▶ **Written exercise**
Reproduce the material below word for word, keeping every line as it is.

▶ **Entries**
▬▬▬▬▬▬
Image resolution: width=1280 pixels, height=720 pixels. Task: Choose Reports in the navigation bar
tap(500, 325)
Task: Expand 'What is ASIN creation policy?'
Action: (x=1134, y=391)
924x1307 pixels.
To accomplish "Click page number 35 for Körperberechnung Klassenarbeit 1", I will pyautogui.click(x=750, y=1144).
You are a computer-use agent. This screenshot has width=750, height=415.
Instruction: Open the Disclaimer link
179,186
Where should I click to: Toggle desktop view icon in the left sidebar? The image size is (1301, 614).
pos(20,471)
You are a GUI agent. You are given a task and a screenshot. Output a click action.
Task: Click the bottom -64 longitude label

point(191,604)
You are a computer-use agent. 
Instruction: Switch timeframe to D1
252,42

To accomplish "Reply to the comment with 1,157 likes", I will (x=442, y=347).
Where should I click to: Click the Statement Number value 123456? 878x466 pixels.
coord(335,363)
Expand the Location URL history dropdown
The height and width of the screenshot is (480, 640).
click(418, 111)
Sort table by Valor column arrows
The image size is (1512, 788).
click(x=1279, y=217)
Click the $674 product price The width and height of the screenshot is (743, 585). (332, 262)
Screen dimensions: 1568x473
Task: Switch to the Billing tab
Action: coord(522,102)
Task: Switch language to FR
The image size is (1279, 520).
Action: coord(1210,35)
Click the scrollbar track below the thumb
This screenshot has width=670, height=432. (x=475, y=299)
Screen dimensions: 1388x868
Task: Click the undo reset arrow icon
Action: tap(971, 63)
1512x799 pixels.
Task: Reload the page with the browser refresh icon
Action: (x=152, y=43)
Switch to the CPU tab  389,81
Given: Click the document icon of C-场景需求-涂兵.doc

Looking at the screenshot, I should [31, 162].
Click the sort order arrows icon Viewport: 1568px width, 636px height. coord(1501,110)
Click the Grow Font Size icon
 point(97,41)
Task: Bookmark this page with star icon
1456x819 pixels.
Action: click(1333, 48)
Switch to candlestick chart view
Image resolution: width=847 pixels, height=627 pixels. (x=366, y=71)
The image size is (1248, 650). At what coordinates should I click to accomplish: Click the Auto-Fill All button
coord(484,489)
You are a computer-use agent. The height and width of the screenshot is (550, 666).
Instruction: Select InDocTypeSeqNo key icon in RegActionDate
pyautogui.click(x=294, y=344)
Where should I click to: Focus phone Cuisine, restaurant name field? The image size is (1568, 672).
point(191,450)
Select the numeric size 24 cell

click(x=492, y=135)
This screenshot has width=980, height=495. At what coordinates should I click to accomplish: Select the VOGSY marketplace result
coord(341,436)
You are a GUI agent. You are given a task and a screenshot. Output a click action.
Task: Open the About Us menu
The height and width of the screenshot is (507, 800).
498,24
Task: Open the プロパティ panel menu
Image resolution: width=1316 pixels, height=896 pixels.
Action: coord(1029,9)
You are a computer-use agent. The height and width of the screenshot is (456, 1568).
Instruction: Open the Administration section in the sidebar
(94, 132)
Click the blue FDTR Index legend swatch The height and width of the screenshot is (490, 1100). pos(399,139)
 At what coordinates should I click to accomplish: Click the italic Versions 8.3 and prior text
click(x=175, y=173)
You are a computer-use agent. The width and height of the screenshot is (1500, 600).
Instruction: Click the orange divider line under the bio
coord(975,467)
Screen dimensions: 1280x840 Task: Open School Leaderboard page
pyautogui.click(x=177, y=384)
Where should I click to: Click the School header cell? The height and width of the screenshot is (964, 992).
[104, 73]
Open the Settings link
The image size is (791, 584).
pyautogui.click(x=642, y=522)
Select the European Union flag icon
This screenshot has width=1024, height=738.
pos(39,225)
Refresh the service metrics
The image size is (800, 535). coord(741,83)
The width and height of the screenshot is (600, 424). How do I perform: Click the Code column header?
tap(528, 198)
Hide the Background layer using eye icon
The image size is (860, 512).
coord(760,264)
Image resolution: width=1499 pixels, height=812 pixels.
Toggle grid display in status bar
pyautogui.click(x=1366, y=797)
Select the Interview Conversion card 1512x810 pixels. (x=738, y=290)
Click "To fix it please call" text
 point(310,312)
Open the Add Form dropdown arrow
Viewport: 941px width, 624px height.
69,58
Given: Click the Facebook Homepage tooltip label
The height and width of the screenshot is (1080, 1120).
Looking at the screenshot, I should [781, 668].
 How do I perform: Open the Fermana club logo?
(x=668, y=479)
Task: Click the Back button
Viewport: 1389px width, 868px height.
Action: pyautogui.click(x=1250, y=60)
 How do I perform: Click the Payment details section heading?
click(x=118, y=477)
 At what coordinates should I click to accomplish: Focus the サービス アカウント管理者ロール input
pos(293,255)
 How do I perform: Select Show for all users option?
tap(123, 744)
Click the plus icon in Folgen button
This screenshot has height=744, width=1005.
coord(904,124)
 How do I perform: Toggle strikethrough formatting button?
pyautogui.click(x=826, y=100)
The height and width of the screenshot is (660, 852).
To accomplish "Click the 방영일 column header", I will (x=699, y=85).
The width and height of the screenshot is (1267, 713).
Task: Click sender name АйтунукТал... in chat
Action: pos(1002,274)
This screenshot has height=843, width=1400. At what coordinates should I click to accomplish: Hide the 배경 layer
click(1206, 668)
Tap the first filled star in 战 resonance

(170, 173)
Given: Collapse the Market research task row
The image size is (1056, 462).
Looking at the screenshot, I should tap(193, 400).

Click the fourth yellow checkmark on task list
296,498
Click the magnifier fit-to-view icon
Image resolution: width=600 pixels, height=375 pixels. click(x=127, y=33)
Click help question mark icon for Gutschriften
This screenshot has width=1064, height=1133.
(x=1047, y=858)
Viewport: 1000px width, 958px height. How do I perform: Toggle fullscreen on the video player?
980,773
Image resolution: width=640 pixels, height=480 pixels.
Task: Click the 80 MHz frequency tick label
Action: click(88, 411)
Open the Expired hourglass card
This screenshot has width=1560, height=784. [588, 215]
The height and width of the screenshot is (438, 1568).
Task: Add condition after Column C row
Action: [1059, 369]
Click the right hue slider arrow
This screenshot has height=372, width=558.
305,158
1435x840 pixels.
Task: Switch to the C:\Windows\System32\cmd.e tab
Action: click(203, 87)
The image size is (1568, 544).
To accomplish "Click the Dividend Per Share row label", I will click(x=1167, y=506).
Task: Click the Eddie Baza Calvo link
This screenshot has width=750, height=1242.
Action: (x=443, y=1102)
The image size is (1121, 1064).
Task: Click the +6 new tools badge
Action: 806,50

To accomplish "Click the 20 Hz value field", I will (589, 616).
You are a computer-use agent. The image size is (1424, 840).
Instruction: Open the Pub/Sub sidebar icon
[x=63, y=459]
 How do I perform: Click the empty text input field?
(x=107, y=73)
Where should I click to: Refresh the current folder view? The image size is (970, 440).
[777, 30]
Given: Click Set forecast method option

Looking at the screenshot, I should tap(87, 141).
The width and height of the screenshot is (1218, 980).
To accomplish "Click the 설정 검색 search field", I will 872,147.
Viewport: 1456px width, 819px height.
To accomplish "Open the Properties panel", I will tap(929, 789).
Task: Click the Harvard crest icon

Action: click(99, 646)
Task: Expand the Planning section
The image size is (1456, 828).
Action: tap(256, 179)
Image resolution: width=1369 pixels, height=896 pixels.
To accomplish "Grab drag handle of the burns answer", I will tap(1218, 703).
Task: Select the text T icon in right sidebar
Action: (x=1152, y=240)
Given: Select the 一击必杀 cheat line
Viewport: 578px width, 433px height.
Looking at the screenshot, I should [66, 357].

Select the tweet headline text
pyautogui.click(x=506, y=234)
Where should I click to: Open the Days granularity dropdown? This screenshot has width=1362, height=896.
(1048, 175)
▬▬▬▬▬▬
▶ **Reply to the exercise**
Image resolution: width=1280 pixels, height=720 pixels. Task: Choose Reports in the navigation bar
tap(500, 325)
Task: Expand 'What is ASIN creation policy?'
Action: (x=1134, y=391)
924x1307 pixels.
To accomplish "Click page number 35 for Körperberechnung Klassenarbeit 1", I will pyautogui.click(x=750, y=1144).
You are a computer-use agent. This screenshot has width=750, height=415.
Instruction: Open the Disclaimer link
179,186
Where should I click to: Toggle desktop view icon in the left sidebar? The image size is (1301, 614).
pos(20,471)
You are a GUI agent. You are given a task and a screenshot. Output a click action.
Task: Click the bottom -64 longitude label

point(191,604)
You are a computer-use agent. 
Instruction: Switch timeframe to D1
252,42

To accomplish "Reply to the comment with 1,157 likes", I will (x=442, y=347).
Where should I click to: Click the Statement Number value 123456? 878x466 pixels.
coord(335,363)
Expand the Location URL history dropdown
The height and width of the screenshot is (480, 640).
click(418, 111)
Sort table by Valor column arrows
The image size is (1512, 788).
click(x=1279, y=217)
Click the $674 product price The width and height of the screenshot is (743, 585). (332, 262)
Screen dimensions: 1568x473
Task: Switch to the Billing tab
Action: coord(522,102)
Task: Switch language to FR
The image size is (1279, 520).
Action: coord(1210,35)
Click the scrollbar track below the thumb
This screenshot has width=670, height=432. (x=475, y=299)
Screen dimensions: 1388x868
Task: Click the undo reset arrow icon
Action: tap(971, 63)
1512x799 pixels.
Task: Reload the page with the browser refresh icon
Action: (x=152, y=43)
Switch to the CPU tab  389,81
Given: Click the document icon of C-场景需求-涂兵.doc

Looking at the screenshot, I should [31, 162].
Click the sort order arrows icon Viewport: 1568px width, 636px height. coord(1501,110)
Click the Grow Font Size icon
 point(97,41)
Task: Bookmark this page with star icon
1456x819 pixels.
Action: click(1333, 48)
Switch to candlestick chart view
Image resolution: width=847 pixels, height=627 pixels. (x=366, y=71)
The image size is (1248, 650). At what coordinates should I click to accomplish: Click the Auto-Fill All button
coord(484,489)
You are a computer-use agent. The height and width of the screenshot is (550, 666).
Instruction: Select InDocTypeSeqNo key icon in RegActionDate
pyautogui.click(x=294, y=344)
Where should I click to: Focus phone Cuisine, restaurant name field? The image size is (1568, 672).
point(191,450)
Select the numeric size 24 cell

click(x=492, y=135)
This screenshot has width=980, height=495. At what coordinates should I click to accomplish: Select the VOGSY marketplace result
coord(341,436)
You are a GUI agent. You are given a task and a screenshot. Output a click action.
Task: Open the About Us menu
The height and width of the screenshot is (507, 800).
498,24
Task: Open the プロパティ panel menu
Image resolution: width=1316 pixels, height=896 pixels.
Action: coord(1029,9)
You are a computer-use agent. The height and width of the screenshot is (456, 1568).
Instruction: Open the Administration section in the sidebar
(94, 132)
Click the blue FDTR Index legend swatch The height and width of the screenshot is (490, 1100). pos(399,139)
 At what coordinates should I click to accomplish: Click the italic Versions 8.3 and prior text
click(x=175, y=173)
You are a computer-use agent. The width and height of the screenshot is (1500, 600).
Instruction: Click the orange divider line under the bio
coord(975,467)
Screen dimensions: 1280x840 Task: Open School Leaderboard page
pyautogui.click(x=177, y=384)
Where should I click to: Click the School header cell? The height and width of the screenshot is (964, 992).
[104, 73]
Open the Settings link
The image size is (791, 584).
pyautogui.click(x=642, y=522)
Select the European Union flag icon
This screenshot has width=1024, height=738.
pos(39,225)
Refresh the service metrics
The image size is (800, 535). coord(741,83)
The width and height of the screenshot is (600, 424). How do I perform: Click the Code column header?
tap(528, 198)
Hide the Background layer using eye icon
The image size is (860, 512).
coord(760,264)
Image resolution: width=1499 pixels, height=812 pixels.
Toggle grid display in status bar
pyautogui.click(x=1366, y=797)
Select the Interview Conversion card 1512x810 pixels. (x=738, y=290)
Click "To fix it please call" text
 point(310,312)
Open the Add Form dropdown arrow
Viewport: 941px width, 624px height.
69,58
Given: Click the Facebook Homepage tooltip label
The height and width of the screenshot is (1080, 1120).
Looking at the screenshot, I should [781, 668].
 How do I perform: Open the Fermana club logo?
(x=668, y=479)
Task: Click the Back button
Viewport: 1389px width, 868px height.
Action: pyautogui.click(x=1250, y=60)
 How do I perform: Click the Payment details section heading?
click(x=118, y=477)
 At what coordinates should I click to accomplish: Focus the サービス アカウント管理者ロール input
pos(293,255)
 How do I perform: Select Show for all users option?
tap(123, 744)
Click the plus icon in Folgen button
This screenshot has height=744, width=1005.
coord(904,124)
 How do I perform: Toggle strikethrough formatting button?
pyautogui.click(x=826, y=100)
The height and width of the screenshot is (660, 852).
To accomplish "Click the 방영일 column header", I will (x=699, y=85).
The width and height of the screenshot is (1267, 713).
Task: Click sender name АйтунукТал... in chat
Action: pos(1002,274)
This screenshot has height=843, width=1400. At what coordinates should I click to accomplish: Hide the 배경 layer
click(1206, 668)
Tap the first filled star in 战 resonance

(170, 173)
Given: Collapse the Market research task row
The image size is (1056, 462).
Looking at the screenshot, I should tap(193, 400).

Click the fourth yellow checkmark on task list
296,498
Click the magnifier fit-to-view icon
Image resolution: width=600 pixels, height=375 pixels. click(x=127, y=33)
Click help question mark icon for Gutschriften
This screenshot has width=1064, height=1133.
(x=1047, y=858)
Viewport: 1000px width, 958px height. How do I perform: Toggle fullscreen on the video player?
980,773
Image resolution: width=640 pixels, height=480 pixels.
Task: Click the 80 MHz frequency tick label
Action: click(88, 411)
Open the Expired hourglass card
This screenshot has width=1560, height=784. [588, 215]
The height and width of the screenshot is (438, 1568).
Task: Add condition after Column C row
Action: [1059, 369]
Click the right hue slider arrow
This screenshot has height=372, width=558.
305,158
1435x840 pixels.
Task: Switch to the C:\Windows\System32\cmd.e tab
Action: click(203, 87)
The image size is (1568, 544).
To accomplish "Click the Dividend Per Share row label", I will click(x=1167, y=506).
Task: Click the Eddie Baza Calvo link
This screenshot has width=750, height=1242.
Action: (x=443, y=1102)
The image size is (1121, 1064).
Task: Click the +6 new tools badge
Action: 806,50

To accomplish "Click the 20 Hz value field", I will (589, 616).
You are a computer-use agent. The image size is (1424, 840).
Instruction: Open the Pub/Sub sidebar icon
[x=63, y=459]
 How do I perform: Click the empty text input field?
(x=107, y=73)
Where should I click to: Refresh the current folder view? The image size is (970, 440).
[777, 30]
Given: Click Set forecast method option

Looking at the screenshot, I should tap(87, 141).
The width and height of the screenshot is (1218, 980).
To accomplish "Click the 설정 검색 search field", I will 872,147.
Viewport: 1456px width, 819px height.
To accomplish "Open the Properties panel", I will tap(929, 789).
Task: Click the Harvard crest icon

Action: click(99, 646)
Task: Expand the Planning section
The image size is (1456, 828).
Action: tap(256, 179)
Image resolution: width=1369 pixels, height=896 pixels.
To accomplish "Grab drag handle of the burns answer", I will tap(1218, 703).
Task: Select the text T icon in right sidebar
Action: (x=1152, y=240)
Given: Select the 一击必杀 cheat line
Viewport: 578px width, 433px height.
Looking at the screenshot, I should [66, 357].

Select the tweet headline text
pyautogui.click(x=506, y=234)
Where should I click to: Open the Days granularity dropdown? This screenshot has width=1362, height=896.
(1048, 175)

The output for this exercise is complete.